First, it destroys the stereotype of Muslim women as a submissive breed, hooded and veiled, non-political, tied up with the kitchen and nurturing their children—unseen, unheard and unsung. Second, Muslim women have shown that they are capable of organising themselves, persistent, insistent, and demanding, ready to bear up to the rigours of the coldest winter Delhi has experienced in 117 years.

Third, Muslim men, in defiance of the stereotypes, were ready to accept the leadership of women and be content with a secondary role, serving food and water, guarding the periphery and letting the shrill voice of women drown out traditional male domination.

Fourth, the myth that Muslims know only their holy Koran has been shredded. For three long and wearing months, the pandal reverberated not with religious instruction and Islamic injunctions but with the full-throated ease of Muslim women declaring themselves and their kin to be Indian, and demanding their constitutional rights as Indians. Their slogans, shouted out with vigour, were irreproachably patriotic, and their hands were not waving the holy book but the holy tricolour. The heroes they invoked ranged from Mahatma Gandhi to Shaheed Bhagat Singh, from Jawaharlal Nehru to Subhas Chandra Bose, from Sardar Patel to Maulana Abul Kalam Azad. The texts they read and recited were not those prescribed by the ulema but the Preamble to the Constitution. The speeches were woven around their assertion of their Indian identity and their commitment to the Indian nation. There was no call for jihad, no appeal to violence, no attempt to hurt anyone’s religious sentiments and no provocation.

Imaging: Bhaskaran Imaging: Bhaskaran

Fifth, not even the violence unleashed on their co-religionists in North East Delhi deterred them. As news came in of the massacre of over 50 persons and hundreds of casualties, even as the police looked away and politicians of a saffron hue were screaming, “goli maro saalon ko (shoot the scoundrels)”, the women of Shaheen Bagh remained unfazed. It was the establishment that blinked, failing over a hundred days to take up the challenge of meeting and talking to these women.

▸ **Information given**:
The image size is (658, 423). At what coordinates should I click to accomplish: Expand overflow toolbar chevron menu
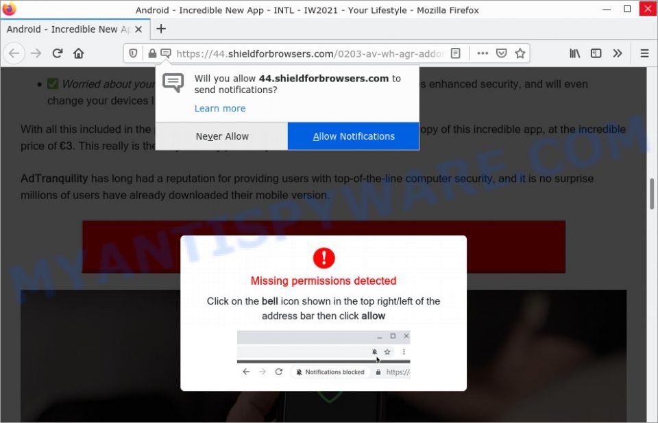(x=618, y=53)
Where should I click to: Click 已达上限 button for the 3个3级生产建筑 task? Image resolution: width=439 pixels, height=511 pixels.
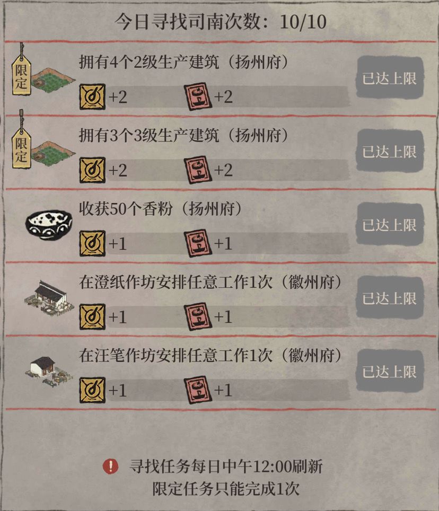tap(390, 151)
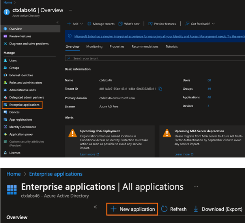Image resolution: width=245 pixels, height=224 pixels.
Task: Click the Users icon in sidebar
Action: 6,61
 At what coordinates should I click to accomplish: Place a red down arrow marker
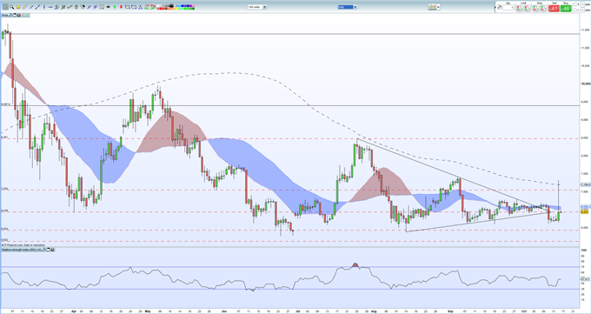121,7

▸ **Objectives**:
**a)** Copy all of the records word for word, leaving out the pictures.
**b)** Carry on the passage about the Shaheen Bagh women's protest from its last sentence.

▸ **Results of the exercise**:
**a)**
The image size is (658, 423). At what coordinates should I click to accomplish: Expand overflow toolbar chevron menu
(x=618, y=53)
Where should I click to: Click 已达上限 button for the 3个3级生产建筑 task? Image resolution: width=439 pixels, height=511 pixels.
tap(390, 151)
Image resolution: width=245 pixels, height=224 pixels.
Task: Click the Users icon in sidebar
Action: 6,61
 At what coordinates should I click to accomplish: Place a red down arrow marker
121,7

**b)**
Sixth, Shaheen Bagh in New Delhi inspired mini-Shaheen Baghs in thousands of mohallas and at least a hundred campuses, attended by men and women of all faiths, ranging from adolescents to senior citizens, cutting across all classes, economic and social, stretching to every state and Union territory of the country.

Seventh, it was truly a people’s movement, sidelining political parties and standard political leaderships. Politicians generally kept away or were warned off. Civil society was taught that they do not have to wait upon the formal institutions of democracy—parliament, the judiciary or the executive—to raise their voices, and they can bend the establishment’s opinion to their will by taking and persisting with their initiative.

Eighth, Shaheen Bagh scored a great political and legislative victory when the prime minster backed off, claiming his government had not even discussed the National Population Register (NPR) and the National Register of Citizens (NRC), whereas his home minister had at least nine times on the floor of the house insisted that the Citizenship Amendment Act, the NPR and the NRC were inextricably linked. The government has been warned that if the initiative is renewed it would have to contend with the wrath of the people it is trying to divide.